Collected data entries
##############################

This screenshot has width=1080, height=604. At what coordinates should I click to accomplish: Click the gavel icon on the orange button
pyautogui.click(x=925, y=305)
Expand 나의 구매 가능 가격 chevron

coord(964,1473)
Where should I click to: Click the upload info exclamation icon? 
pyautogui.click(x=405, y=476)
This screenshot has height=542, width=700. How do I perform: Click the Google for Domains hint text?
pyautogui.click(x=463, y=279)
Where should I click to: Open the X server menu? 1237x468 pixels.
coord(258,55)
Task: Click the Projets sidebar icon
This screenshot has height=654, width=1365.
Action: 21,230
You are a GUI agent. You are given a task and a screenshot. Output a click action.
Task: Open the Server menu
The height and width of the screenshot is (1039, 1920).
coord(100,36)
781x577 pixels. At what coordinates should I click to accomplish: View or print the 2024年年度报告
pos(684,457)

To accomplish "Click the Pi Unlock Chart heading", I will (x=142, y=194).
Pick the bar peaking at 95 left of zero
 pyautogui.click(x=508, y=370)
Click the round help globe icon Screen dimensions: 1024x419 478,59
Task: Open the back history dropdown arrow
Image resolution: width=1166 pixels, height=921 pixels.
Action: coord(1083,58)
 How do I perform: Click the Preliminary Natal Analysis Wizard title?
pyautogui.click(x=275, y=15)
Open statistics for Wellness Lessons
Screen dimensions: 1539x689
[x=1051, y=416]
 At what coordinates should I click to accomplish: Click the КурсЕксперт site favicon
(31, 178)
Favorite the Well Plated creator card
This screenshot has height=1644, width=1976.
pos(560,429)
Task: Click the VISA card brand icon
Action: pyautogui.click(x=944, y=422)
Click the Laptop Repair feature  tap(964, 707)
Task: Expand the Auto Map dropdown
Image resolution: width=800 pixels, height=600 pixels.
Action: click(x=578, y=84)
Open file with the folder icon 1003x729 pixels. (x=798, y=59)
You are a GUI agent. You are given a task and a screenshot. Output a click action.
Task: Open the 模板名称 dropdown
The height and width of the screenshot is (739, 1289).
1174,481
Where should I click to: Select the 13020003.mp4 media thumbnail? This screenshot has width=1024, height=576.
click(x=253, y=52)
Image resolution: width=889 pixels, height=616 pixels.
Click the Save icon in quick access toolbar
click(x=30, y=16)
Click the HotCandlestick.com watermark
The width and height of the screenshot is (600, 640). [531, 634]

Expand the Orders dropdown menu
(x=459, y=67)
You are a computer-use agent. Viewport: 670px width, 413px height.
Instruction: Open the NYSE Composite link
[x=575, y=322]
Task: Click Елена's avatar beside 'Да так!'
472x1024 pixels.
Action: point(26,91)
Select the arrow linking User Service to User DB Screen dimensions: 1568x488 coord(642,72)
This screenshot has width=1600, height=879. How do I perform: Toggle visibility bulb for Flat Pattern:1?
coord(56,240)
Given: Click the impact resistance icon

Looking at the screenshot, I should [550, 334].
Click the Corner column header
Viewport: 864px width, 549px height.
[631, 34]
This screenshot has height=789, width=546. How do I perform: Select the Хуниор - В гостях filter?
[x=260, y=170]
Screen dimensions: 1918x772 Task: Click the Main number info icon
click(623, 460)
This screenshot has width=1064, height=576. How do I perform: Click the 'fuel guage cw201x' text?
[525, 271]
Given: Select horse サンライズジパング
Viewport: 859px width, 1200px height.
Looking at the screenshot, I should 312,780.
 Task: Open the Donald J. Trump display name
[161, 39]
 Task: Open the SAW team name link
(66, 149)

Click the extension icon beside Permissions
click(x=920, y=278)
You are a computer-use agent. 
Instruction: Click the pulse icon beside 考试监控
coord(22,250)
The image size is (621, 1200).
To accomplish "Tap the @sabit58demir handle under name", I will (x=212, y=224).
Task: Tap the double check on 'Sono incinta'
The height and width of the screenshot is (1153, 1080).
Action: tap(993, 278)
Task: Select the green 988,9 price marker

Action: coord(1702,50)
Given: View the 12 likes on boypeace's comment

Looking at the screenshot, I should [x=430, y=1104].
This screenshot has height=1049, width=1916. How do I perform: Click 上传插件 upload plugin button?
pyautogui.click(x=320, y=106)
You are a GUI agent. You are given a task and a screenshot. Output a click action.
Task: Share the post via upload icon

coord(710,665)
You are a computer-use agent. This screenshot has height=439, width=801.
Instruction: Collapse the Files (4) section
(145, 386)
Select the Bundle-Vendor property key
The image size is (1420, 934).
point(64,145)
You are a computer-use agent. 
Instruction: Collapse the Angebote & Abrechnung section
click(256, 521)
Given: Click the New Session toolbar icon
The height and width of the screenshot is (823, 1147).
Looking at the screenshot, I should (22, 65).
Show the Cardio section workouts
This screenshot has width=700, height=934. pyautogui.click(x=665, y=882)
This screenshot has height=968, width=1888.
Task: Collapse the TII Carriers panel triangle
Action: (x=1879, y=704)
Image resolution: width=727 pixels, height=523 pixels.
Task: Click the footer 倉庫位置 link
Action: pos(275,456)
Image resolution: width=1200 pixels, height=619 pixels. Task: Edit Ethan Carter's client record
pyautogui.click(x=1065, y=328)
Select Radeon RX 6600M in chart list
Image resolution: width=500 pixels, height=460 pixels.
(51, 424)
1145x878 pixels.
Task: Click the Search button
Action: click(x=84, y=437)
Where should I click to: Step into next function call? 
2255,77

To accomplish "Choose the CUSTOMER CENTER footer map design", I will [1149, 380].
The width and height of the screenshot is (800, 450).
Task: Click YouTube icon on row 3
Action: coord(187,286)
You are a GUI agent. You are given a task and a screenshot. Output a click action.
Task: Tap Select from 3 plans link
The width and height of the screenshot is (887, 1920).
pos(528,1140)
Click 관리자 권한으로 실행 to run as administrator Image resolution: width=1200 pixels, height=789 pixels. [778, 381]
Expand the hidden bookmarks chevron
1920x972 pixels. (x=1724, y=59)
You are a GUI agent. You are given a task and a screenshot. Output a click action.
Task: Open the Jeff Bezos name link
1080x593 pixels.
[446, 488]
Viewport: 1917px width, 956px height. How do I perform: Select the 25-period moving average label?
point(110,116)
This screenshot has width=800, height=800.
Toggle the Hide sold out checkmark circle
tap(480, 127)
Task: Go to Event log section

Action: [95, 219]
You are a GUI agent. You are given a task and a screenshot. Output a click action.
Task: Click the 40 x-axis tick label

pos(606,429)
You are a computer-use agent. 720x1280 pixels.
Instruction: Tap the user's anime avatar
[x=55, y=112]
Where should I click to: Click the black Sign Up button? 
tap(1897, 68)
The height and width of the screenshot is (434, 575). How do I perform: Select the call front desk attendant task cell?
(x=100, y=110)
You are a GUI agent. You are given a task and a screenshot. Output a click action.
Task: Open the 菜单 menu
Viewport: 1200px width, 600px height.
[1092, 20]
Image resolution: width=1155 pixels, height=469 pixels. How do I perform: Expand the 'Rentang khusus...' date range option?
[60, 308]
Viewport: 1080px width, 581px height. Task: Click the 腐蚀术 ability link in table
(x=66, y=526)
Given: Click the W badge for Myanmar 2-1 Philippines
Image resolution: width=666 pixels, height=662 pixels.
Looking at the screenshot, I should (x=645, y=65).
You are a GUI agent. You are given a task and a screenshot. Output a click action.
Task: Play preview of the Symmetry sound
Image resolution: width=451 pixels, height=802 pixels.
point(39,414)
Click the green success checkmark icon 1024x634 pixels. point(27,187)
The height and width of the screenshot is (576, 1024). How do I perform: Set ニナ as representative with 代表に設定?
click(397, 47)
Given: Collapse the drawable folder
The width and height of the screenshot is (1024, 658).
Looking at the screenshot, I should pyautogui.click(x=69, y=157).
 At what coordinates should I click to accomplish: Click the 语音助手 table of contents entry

##############################

▶ TASK OBJECTIVE: The answer should be the complete set of records, printed exactly.

▶ SOLUTION FOR THIS EXERCISE:
This screenshot has width=1080, height=604. At what coordinates should I click to accomplish: Click the gavel icon on the orange button
pyautogui.click(x=925, y=305)
Expand 나의 구매 가능 가격 chevron

coord(964,1473)
Where should I click to: Click the upload info exclamation icon? 
pyautogui.click(x=405, y=476)
This screenshot has height=542, width=700. How do I perform: Click the Google for Domains hint text?
pyautogui.click(x=463, y=279)
Where should I click to: Open the X server menu? 1237x468 pixels.
coord(258,55)
Task: Click the Projets sidebar icon
This screenshot has height=654, width=1365.
Action: 21,230
You are a GUI agent. You are given a task and a screenshot. Output a click action.
Task: Open the Server menu
The height and width of the screenshot is (1039, 1920).
coord(100,36)
781x577 pixels. At what coordinates should I click to accomplish: View or print the 2024年年度报告
pos(684,457)

To accomplish "Click the Pi Unlock Chart heading", I will (x=142, y=194).
Pick the bar peaking at 95 left of zero
 pyautogui.click(x=508, y=370)
Click the round help globe icon Screen dimensions: 1024x419 478,59
Task: Open the back history dropdown arrow
Image resolution: width=1166 pixels, height=921 pixels.
Action: coord(1083,58)
 How do I perform: Click the Preliminary Natal Analysis Wizard title?
pyautogui.click(x=275, y=15)
Open statistics for Wellness Lessons
Screen dimensions: 1539x689
[x=1051, y=416]
 At what coordinates should I click to accomplish: Click the КурсЕксперт site favicon
(31, 178)
Favorite the Well Plated creator card
This screenshot has height=1644, width=1976.
pos(560,429)
Task: Click the VISA card brand icon
Action: pyautogui.click(x=944, y=422)
Click the Laptop Repair feature  tap(964, 707)
Task: Expand the Auto Map dropdown
Image resolution: width=800 pixels, height=600 pixels.
Action: click(x=578, y=84)
Open file with the folder icon 1003x729 pixels. (x=798, y=59)
You are a GUI agent. You are given a task and a screenshot. Output a click action.
Task: Open the 模板名称 dropdown
The height and width of the screenshot is (739, 1289).
1174,481
Where should I click to: Select the 13020003.mp4 media thumbnail? This screenshot has width=1024, height=576.
click(x=253, y=52)
Image resolution: width=889 pixels, height=616 pixels.
Click the Save icon in quick access toolbar
click(x=30, y=16)
Click the HotCandlestick.com watermark
The width and height of the screenshot is (600, 640). [531, 634]

Expand the Orders dropdown menu
(x=459, y=67)
You are a computer-use agent. Viewport: 670px width, 413px height.
Instruction: Open the NYSE Composite link
[x=575, y=322]
Task: Click Елена's avatar beside 'Да так!'
472x1024 pixels.
Action: point(26,91)
Select the arrow linking User Service to User DB Screen dimensions: 1568x488 coord(642,72)
This screenshot has width=1600, height=879. How do I perform: Toggle visibility bulb for Flat Pattern:1?
coord(56,240)
Given: Click the impact resistance icon

Looking at the screenshot, I should [550, 334].
Click the Corner column header
Viewport: 864px width, 549px height.
[631, 34]
This screenshot has height=789, width=546. How do I perform: Select the Хуниор - В гостях filter?
[x=260, y=170]
Screen dimensions: 1918x772 Task: Click the Main number info icon
click(623, 460)
This screenshot has width=1064, height=576. How do I perform: Click the 'fuel guage cw201x' text?
[525, 271]
Given: Select horse サンライズジパング
Viewport: 859px width, 1200px height.
Looking at the screenshot, I should 312,780.
 Task: Open the Donald J. Trump display name
[161, 39]
 Task: Open the SAW team name link
(66, 149)

Click the extension icon beside Permissions
click(x=920, y=278)
You are a computer-use agent. 
Instruction: Click the pulse icon beside 考试监控
coord(22,250)
The image size is (621, 1200).
To accomplish "Tap the @sabit58demir handle under name", I will (x=212, y=224).
Task: Tap the double check on 'Sono incinta'
The height and width of the screenshot is (1153, 1080).
Action: tap(993, 278)
Task: Select the green 988,9 price marker

Action: coord(1702,50)
Given: View the 12 likes on boypeace's comment

Looking at the screenshot, I should [x=430, y=1104].
This screenshot has height=1049, width=1916. How do I perform: Click 上传插件 upload plugin button?
pyautogui.click(x=320, y=106)
You are a GUI agent. You are given a task and a screenshot. Output a click action.
Task: Share the post via upload icon

coord(710,665)
You are a computer-use agent. This screenshot has height=439, width=801.
Instruction: Collapse the Files (4) section
(145, 386)
Select the Bundle-Vendor property key
The image size is (1420, 934).
point(64,145)
You are a computer-use agent. 
Instruction: Collapse the Angebote & Abrechnung section
click(256, 521)
Given: Click the New Session toolbar icon
The height and width of the screenshot is (823, 1147).
Looking at the screenshot, I should (22, 65).
Show the Cardio section workouts
This screenshot has width=700, height=934. pyautogui.click(x=665, y=882)
This screenshot has height=968, width=1888.
Task: Collapse the TII Carriers panel triangle
Action: (x=1879, y=704)
Image resolution: width=727 pixels, height=523 pixels.
Task: Click the footer 倉庫位置 link
Action: pos(275,456)
Image resolution: width=1200 pixels, height=619 pixels. Task: Edit Ethan Carter's client record
pyautogui.click(x=1065, y=328)
Select Radeon RX 6600M in chart list
Image resolution: width=500 pixels, height=460 pixels.
(51, 424)
1145x878 pixels.
Task: Click the Search button
Action: click(x=84, y=437)
Where should I click to: Step into next function call? 
2255,77

To accomplish "Choose the CUSTOMER CENTER footer map design", I will [1149, 380].
The width and height of the screenshot is (800, 450).
Task: Click YouTube icon on row 3
Action: coord(187,286)
You are a GUI agent. You are given a task and a screenshot. Output a click action.
Task: Tap Select from 3 plans link
The width and height of the screenshot is (887, 1920).
pos(528,1140)
Click 관리자 권한으로 실행 to run as administrator Image resolution: width=1200 pixels, height=789 pixels. [778, 381]
Expand the hidden bookmarks chevron
1920x972 pixels. (x=1724, y=59)
You are a GUI agent. You are given a task and a screenshot. Output a click action.
Task: Open the Jeff Bezos name link
1080x593 pixels.
[446, 488]
Viewport: 1917px width, 956px height. How do I perform: Select the 25-period moving average label?
point(110,116)
This screenshot has width=800, height=800.
Toggle the Hide sold out checkmark circle
tap(480, 127)
Task: Go to Event log section

Action: [95, 219]
You are a GUI agent. You are given a task and a screenshot. Output a click action.
Task: Click the 40 x-axis tick label

pos(606,429)
You are a computer-use agent. 720x1280 pixels.
Instruction: Tap the user's anime avatar
[x=55, y=112]
Where should I click to: Click the black Sign Up button? 
tap(1897, 68)
The height and width of the screenshot is (434, 575). How do I perform: Select the call front desk attendant task cell?
(x=100, y=110)
You are a GUI agent. You are given a task and a screenshot. Output a click action.
Task: Open the 菜单 menu
Viewport: 1200px width, 600px height.
[1092, 20]
Image resolution: width=1155 pixels, height=469 pixels. How do I perform: Expand the 'Rentang khusus...' date range option?
[60, 308]
Viewport: 1080px width, 581px height. Task: Click the 腐蚀术 ability link in table
(x=66, y=526)
Given: Click the W badge for Myanmar 2-1 Philippines
Image resolution: width=666 pixels, height=662 pixels.
Looking at the screenshot, I should (x=645, y=65).
You are a GUI agent. You are given a task and a screenshot. Output a click action.
Task: Play preview of the Symmetry sound
Image resolution: width=451 pixels, height=802 pixels.
point(39,414)
Click the green success checkmark icon 1024x634 pixels. point(27,187)
The height and width of the screenshot is (576, 1024). How do I perform: Set ニナ as representative with 代表に設定?
click(397, 47)
Given: Collapse the drawable folder
The width and height of the screenshot is (1024, 658).
Looking at the screenshot, I should pyautogui.click(x=69, y=157).
 At what coordinates should I click to accomplish: Click the 语音助手 table of contents entry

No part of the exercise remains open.